I recently read The Vote Motive, Tullock’s basic introduction to public choice, the field he and James Buchanan helped pioneer as the economic analysis of government. The volume is very slim, yet very insightful. Many of Tullock’s observations challenge deeply held assumptions about the way politics works. Why do people ascribe a different morality to public, as opposed to private actors? Do individual votes “matter” from a results perspective? Why is majority rule so coveted among modern democracies?
I have personally found the questioning of widely believed truths, regardless of the subject matter, to be particularly stimulating and often rewarding as well. Four or five years ago I dropped the view that it was important for a citizen to exercise their right to vote in a society with institutions shaped, at least somewhat, by democracy. I didn’t need a ton of persuading and it was Tullock who did most of the legwork to get me there. The truth was I had never sat down and really thought about why voting was so crucial or attempted to reason my way to a conclusion. It was simply ingrained in societal norms and taught in school starting very early. Woe be unto those who don’t believe voting is all it’s cracked up to be. There is very little room for heretics among the voting fanatics.
Well I can tell you it felt really good to throw off that political dogma and to embrace the fact that your individual vote means almost precisely nothing when it comes to changing political outcomes. The only way your vote “means” anything, the vast vast majority of the time, is to the extent it makes you feel good. That’s it. And so I can’t help but smirk when I see the confused faces of people churning through that startlingly new and scary mental calculus – the same one I churned through a handful of years ago – the first time someone questions what they presumed was a given.
The median reader of this site is perhaps more likely to already doubt or disown the assumptions Tullock attacks in the following quotes, yet I still think they are worth reproducing here.
Excerpts from The Vote Motive.
On politicians’ motives (p. 59):
The analysis of the politician’s tactics indicates simply that he is attempting to be re-elected to office, not that he is attempting to maximise the public interest. We think this situation is realistic, and, in particular, that politicians trying to be re-elected are more likely to be re-elected than those who are not.

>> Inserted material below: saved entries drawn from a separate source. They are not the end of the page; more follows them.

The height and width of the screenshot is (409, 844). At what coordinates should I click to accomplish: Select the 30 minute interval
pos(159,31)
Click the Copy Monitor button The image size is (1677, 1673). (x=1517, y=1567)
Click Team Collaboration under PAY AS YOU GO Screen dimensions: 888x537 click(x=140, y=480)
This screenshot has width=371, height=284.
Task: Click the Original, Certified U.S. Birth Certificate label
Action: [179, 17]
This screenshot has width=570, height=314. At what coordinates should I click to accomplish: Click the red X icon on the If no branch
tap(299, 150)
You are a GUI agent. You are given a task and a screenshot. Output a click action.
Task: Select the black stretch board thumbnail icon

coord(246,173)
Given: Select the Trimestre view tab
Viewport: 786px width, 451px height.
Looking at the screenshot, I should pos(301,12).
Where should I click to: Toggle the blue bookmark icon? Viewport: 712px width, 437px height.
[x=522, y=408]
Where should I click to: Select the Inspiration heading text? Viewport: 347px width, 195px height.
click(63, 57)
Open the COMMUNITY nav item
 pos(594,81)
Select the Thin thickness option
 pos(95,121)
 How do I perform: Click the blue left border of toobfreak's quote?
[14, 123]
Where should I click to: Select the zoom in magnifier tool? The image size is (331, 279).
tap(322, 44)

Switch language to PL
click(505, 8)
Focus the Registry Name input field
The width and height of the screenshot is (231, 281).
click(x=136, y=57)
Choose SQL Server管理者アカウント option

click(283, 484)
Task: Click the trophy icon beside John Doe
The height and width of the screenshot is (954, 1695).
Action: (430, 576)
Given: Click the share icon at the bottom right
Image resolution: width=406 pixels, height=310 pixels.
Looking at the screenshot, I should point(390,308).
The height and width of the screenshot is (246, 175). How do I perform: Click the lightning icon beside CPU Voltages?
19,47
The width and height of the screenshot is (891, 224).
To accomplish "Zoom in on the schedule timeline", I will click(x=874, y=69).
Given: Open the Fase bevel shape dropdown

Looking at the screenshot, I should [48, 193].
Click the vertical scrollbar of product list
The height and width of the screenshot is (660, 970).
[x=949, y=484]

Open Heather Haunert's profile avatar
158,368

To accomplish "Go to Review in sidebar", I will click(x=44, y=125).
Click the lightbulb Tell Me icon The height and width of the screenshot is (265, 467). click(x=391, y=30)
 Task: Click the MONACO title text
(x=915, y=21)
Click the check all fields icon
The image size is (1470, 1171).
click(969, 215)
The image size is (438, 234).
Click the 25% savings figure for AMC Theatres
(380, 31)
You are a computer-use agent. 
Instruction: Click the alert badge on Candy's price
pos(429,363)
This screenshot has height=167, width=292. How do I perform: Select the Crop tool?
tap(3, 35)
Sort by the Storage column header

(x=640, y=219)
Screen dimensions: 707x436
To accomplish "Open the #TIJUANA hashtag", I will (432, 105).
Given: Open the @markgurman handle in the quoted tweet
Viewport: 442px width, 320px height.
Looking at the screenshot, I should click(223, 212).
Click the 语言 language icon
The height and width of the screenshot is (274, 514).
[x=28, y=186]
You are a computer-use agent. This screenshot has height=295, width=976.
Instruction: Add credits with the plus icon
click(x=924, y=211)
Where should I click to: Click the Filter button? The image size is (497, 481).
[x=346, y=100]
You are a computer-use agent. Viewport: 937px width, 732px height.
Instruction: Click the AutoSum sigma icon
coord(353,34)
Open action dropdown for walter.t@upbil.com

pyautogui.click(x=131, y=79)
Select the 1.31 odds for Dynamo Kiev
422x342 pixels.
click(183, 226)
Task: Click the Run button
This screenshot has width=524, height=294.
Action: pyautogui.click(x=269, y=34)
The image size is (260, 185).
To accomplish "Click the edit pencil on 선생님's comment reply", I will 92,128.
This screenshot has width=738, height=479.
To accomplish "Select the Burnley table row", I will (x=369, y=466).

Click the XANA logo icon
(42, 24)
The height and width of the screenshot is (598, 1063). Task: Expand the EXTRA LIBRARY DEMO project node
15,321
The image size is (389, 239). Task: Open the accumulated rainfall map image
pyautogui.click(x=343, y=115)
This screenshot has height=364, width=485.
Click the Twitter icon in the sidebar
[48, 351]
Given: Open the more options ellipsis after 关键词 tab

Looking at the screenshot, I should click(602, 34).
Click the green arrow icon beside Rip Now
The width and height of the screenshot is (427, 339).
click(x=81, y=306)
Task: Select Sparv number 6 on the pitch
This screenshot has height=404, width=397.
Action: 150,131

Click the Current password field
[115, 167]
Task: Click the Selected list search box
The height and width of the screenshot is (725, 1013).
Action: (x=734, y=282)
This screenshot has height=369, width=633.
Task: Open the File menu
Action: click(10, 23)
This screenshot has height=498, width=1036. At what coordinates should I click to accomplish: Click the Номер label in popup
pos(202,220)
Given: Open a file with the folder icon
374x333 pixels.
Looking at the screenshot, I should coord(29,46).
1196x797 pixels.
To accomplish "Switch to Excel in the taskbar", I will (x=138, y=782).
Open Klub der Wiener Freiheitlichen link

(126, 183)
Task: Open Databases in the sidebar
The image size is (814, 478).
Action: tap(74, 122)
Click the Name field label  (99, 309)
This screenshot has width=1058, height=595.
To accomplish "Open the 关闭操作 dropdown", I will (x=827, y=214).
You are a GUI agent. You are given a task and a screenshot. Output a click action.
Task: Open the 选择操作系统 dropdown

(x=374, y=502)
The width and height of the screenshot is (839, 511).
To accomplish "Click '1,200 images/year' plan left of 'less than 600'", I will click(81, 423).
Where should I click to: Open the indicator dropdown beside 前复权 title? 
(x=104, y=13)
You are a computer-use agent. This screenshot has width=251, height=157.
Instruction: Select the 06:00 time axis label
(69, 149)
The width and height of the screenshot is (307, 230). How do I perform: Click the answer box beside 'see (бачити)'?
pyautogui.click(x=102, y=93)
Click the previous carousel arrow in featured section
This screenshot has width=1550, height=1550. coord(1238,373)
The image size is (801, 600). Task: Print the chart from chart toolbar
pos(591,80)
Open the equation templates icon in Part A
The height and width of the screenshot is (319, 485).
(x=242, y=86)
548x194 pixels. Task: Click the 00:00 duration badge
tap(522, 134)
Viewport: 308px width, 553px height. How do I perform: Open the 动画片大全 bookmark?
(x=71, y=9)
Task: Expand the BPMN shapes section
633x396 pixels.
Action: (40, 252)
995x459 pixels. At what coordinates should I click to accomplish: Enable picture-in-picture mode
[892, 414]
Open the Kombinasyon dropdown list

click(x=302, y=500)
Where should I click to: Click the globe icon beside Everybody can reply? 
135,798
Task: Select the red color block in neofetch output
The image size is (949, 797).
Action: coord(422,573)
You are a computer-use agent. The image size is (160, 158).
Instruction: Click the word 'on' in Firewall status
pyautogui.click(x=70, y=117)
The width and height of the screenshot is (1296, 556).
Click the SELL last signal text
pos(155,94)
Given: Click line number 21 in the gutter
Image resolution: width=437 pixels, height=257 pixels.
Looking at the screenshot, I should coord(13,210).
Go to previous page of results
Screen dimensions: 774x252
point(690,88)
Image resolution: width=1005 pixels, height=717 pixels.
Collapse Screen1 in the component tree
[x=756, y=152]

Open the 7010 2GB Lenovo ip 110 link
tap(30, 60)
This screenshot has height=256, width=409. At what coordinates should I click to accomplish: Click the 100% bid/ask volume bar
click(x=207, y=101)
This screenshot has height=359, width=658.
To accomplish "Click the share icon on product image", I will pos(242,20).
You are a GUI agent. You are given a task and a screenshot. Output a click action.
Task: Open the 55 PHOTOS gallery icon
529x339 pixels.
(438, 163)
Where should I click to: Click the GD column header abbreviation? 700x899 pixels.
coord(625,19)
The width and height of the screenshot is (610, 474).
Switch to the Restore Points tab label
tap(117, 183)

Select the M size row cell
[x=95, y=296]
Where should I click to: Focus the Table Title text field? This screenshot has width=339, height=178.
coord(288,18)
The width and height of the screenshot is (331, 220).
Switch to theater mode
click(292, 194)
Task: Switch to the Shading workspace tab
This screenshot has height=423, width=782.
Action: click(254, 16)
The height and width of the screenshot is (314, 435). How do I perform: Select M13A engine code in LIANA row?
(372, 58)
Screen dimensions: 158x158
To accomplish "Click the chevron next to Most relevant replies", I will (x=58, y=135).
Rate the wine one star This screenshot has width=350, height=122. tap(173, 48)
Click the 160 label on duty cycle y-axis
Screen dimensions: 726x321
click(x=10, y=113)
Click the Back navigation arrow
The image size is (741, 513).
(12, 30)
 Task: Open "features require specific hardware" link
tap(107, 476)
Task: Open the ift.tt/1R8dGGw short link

There is no reason why we should be disturbed by this phenomenon. The market operates by providing a structure in which individuals who simply want to make money end up producing motor-cars that people want. Similarly, democracy operates so that politicians who simply want to hold public office end up by doing things the people want.
On bureaucracy (p. 61):
Bureaucrats are like other men. This proposition sounds very simple and straightforward, but the consequences are a radical departure from simple orthodox economic theory. If bureaucrats are ordinary men, they will make most of (not all) their decisions in terms of what benefits them, not society as a whole. Like other men, they may occasionally sacrifice their own well-being for the wider good, but we should expect this to be exceptional behaviour.
Most of the existing literature on the machinery of government assumes that, when an activity is delegated to a bureaucrat, he will either carry out the rules and regulations or will make decisions in the public interest regardless of whether it benefits him or not. We do not make this assumption about businessmen. We do not make it about consumers in the market. I see no reason why we should make it about bureaucrats.
On logrolling, or the “the practice of exchanging favors, especially in politics by reciprocal voting for each other’s proposed legislation” (p. 79):
All of this is perfectly normal, not only for British politics but for democratic politics in general. Indeed it is also normal for non-democratic politics, although we know less about them, and hence it is not so clear there. In all democracies that I know of there is both public criticism of logrolling as immoral, as well as the widespread use of it in making government decisions.
and p. 86:
We should not be unhappy about these very common democratic practices, although normal discussion of them is condemnatory. There is no reason why minorities should not be served by democracies.
On majority voting (p. 92):
The total cost inflicted upon society by various rules is calculated by simply summing these two cost lines, as in the total cost line. The low point on this line is the optimal voting rule for the society. Only by coincidence would it be the simple majority. For important matters, I think in general it would be well above the majority and, indeed, most formal constitutions require more than a majority for at least some matters.
Majority voting is thus generally not optimal. For important matters we would require something more. This conclusion is in general accord with constitutional processes throughout the world. But my opinion is that ‘reinforced majorities’, say two-thirds majority, should be used much more widely than they now are. Indeed, I have on occasion recommended that the President of the United States always veto all bills in order to compel a two-thirds vote for everything in both houses of Congress. Startling though this proposal is, the analysis which leads to it is fairly orthodox political economy.